Reply To: Standards of Training

Forums General Conversation Standards of Training Reply To: Standards of Training

#602
Heidi Heron
Keymaster

(Reply from Hugh Comerford)

Thanks Lisa,

Yes and, as a measure of training rigor, the number of instruction hours is not a radical or unique concept. Many (most?) professions a the number of training hours as a criteria for certification. Is NLP so unique (or are others such brilliant trainers) that you can train to excellence in 1 or 2 or 5 or 8 days? If you can, please let me know how.

It’s the old saw but it’s a valid one: do you want the brain surgeon who was certified in a 4-day brain surgery course? Because that’s what we have going on in the field.

Content, standards, supervision are great. Instructional time matters as well.

As far as I can tell, the 2nd longest course in Canada is 9-days in duration. Does anyone reading this believe that a 9-day practitioner certification is equal to or greater than a 20-day practitioner certification all things being equal?

As I said, and I believe this, we can either do something about increasing the credibility of NLP via training standards (as one part, granted), or we can simply accept things as they are.

It puts the conversation on the table, at least here in Canada. . I’ve had people attend others introductory sessions where the Trainer said, “You can be certified in 6 days! Why would you want to do a 20-day certification training??!” as if a) 20 days is a waste of time and b) 6 days is more than sufficient for excellence to be transferred and c) Certification is more important than education and skill…
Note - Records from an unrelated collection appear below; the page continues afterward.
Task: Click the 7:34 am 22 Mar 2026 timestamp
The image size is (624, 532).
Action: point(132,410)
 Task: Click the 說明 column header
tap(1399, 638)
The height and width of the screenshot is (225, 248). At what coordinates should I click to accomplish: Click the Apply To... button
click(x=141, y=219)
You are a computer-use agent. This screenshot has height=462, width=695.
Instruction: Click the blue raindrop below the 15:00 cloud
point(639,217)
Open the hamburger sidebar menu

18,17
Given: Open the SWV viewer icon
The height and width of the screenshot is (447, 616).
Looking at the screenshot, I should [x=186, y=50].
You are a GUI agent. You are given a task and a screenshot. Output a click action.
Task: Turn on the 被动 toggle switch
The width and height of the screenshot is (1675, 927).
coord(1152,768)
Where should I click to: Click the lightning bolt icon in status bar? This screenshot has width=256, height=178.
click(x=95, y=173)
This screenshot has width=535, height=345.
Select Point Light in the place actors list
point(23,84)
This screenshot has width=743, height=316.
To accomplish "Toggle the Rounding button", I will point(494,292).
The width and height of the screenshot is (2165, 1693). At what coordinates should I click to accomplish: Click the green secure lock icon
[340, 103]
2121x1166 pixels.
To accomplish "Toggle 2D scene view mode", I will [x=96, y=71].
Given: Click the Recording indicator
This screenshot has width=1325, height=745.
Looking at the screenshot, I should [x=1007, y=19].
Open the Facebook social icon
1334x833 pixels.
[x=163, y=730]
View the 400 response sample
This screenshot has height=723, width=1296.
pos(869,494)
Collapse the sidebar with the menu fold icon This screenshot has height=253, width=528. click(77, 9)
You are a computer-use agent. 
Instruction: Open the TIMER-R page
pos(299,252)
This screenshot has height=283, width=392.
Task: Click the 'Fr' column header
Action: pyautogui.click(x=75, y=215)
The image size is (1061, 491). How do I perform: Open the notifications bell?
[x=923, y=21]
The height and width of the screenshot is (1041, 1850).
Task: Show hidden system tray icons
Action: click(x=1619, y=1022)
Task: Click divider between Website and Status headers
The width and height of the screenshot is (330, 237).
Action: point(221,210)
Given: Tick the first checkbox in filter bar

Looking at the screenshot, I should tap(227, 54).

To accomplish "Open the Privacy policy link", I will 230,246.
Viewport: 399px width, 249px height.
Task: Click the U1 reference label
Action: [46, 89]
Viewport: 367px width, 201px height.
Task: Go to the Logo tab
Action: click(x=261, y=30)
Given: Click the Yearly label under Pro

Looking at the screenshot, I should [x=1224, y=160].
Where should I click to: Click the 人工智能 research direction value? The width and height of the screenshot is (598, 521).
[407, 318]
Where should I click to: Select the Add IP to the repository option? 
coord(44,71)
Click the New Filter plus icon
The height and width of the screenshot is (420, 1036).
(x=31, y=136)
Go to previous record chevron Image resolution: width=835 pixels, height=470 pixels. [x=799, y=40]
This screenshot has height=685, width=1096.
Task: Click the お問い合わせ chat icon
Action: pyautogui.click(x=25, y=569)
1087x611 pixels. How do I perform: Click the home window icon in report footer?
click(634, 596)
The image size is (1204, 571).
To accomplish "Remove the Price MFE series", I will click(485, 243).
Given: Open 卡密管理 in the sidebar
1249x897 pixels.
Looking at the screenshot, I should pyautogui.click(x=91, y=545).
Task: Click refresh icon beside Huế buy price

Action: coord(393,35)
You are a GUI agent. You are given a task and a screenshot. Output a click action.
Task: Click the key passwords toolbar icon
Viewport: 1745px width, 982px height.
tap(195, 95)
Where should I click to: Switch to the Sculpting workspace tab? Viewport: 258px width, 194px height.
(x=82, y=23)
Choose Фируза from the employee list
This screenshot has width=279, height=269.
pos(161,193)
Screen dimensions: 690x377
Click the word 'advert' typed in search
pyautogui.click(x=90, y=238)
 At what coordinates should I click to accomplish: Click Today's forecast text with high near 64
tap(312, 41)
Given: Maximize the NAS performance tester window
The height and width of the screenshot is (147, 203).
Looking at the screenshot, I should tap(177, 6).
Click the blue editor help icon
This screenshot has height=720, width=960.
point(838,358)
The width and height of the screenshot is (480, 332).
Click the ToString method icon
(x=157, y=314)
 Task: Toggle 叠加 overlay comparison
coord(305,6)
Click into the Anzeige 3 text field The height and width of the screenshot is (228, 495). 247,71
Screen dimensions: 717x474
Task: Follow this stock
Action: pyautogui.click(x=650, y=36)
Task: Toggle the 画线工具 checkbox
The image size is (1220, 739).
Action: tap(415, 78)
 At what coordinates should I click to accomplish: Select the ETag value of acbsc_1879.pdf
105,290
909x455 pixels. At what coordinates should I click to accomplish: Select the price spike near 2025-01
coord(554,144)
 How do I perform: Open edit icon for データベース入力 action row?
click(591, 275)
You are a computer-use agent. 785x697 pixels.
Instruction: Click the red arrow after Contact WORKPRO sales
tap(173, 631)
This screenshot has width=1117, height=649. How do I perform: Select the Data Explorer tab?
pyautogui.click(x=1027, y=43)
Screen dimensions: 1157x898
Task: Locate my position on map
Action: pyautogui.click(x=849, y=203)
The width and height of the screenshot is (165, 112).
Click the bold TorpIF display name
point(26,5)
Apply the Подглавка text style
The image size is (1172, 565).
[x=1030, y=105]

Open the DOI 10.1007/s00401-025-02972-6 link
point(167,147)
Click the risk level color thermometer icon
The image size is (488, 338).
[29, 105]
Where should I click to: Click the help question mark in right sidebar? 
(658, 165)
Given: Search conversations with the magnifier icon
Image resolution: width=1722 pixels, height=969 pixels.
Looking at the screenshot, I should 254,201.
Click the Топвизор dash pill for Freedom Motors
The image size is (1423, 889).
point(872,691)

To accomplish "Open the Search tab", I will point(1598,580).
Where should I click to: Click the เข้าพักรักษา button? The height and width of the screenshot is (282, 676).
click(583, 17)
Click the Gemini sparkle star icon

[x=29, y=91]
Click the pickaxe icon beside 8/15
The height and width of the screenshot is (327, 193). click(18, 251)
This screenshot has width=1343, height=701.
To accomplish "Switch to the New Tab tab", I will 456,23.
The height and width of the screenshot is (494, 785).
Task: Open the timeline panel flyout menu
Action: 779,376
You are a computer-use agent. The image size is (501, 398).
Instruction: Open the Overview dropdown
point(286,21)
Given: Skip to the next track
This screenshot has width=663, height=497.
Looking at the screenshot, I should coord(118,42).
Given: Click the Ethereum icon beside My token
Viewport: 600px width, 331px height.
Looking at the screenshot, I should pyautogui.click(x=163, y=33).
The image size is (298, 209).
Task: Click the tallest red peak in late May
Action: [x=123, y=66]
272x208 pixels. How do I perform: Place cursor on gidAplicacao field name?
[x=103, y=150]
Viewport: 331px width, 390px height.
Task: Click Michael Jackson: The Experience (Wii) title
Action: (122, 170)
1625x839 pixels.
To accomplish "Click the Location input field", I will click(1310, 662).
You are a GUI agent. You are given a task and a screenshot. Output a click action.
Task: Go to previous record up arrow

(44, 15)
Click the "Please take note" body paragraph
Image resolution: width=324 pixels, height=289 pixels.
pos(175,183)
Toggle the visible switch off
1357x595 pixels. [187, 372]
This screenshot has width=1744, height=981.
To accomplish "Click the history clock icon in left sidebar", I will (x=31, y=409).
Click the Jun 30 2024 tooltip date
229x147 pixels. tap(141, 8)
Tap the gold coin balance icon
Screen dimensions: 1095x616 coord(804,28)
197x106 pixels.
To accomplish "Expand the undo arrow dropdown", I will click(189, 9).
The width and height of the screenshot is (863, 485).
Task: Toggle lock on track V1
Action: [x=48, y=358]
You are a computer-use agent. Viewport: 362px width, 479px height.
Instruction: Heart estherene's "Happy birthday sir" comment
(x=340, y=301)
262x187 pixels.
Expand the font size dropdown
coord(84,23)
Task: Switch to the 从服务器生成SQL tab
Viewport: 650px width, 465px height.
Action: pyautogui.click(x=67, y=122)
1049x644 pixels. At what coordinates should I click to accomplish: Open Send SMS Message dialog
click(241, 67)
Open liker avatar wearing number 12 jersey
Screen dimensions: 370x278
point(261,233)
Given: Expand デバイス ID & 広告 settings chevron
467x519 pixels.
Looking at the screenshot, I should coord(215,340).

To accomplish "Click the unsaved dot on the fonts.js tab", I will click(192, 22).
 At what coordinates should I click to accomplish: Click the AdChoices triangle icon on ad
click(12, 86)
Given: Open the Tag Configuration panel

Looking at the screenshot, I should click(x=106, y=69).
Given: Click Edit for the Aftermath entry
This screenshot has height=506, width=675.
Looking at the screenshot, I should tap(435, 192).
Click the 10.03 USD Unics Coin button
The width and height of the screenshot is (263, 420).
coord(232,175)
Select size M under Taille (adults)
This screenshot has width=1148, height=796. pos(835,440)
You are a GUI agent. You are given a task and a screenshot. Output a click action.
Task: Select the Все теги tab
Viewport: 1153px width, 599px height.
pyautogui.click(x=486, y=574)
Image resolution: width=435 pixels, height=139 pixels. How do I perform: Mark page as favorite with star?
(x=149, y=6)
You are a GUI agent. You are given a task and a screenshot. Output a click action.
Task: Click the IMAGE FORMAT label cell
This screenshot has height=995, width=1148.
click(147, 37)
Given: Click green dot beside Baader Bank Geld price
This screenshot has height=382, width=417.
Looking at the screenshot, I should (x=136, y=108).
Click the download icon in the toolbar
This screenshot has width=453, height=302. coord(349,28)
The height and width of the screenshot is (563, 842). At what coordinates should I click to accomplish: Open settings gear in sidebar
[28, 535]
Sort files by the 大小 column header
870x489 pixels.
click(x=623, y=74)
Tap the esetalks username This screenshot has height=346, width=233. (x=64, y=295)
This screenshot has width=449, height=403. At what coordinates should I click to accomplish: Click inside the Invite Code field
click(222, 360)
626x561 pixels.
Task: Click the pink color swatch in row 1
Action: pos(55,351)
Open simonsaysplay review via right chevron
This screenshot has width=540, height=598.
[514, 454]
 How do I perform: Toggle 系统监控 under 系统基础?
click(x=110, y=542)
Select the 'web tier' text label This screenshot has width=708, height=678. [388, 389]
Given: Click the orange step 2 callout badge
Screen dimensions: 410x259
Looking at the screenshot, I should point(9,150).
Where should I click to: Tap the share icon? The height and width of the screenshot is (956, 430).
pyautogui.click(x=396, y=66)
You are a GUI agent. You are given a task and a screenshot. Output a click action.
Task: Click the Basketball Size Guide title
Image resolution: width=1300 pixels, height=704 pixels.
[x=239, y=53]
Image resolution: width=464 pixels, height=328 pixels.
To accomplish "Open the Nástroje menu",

I wouldn’t have any problem whatsoever doing a hybrid model where we can have (and I’m just making this up):

a) NLP Professional Practitioner that follows Peter’s standards,
b) NLP Certified Practitioner that follows the training criteria that’s been floating around for +/-20 years that I shifted to accommodate (120hrs etc)
c) NLP Technician certification (or something similar) which can be the catch-all for training that doesn’t meet shared criteria (i.e. the self-referenced crowd creating their own accreditation criteria with a puppet certification ‘board’).

I don’t pretend to have any control over NLP in Canada, but via my own actions I do have some influence to change the conversation, or at least put it on the table. As a group the influence we wield could reframe the perception of the field in a positive way. I think we all want that…but to steal Lisa’s line, I think we need to be brave enough…

The truth is I don’t feel 20 days is enough…but it’s enough for now.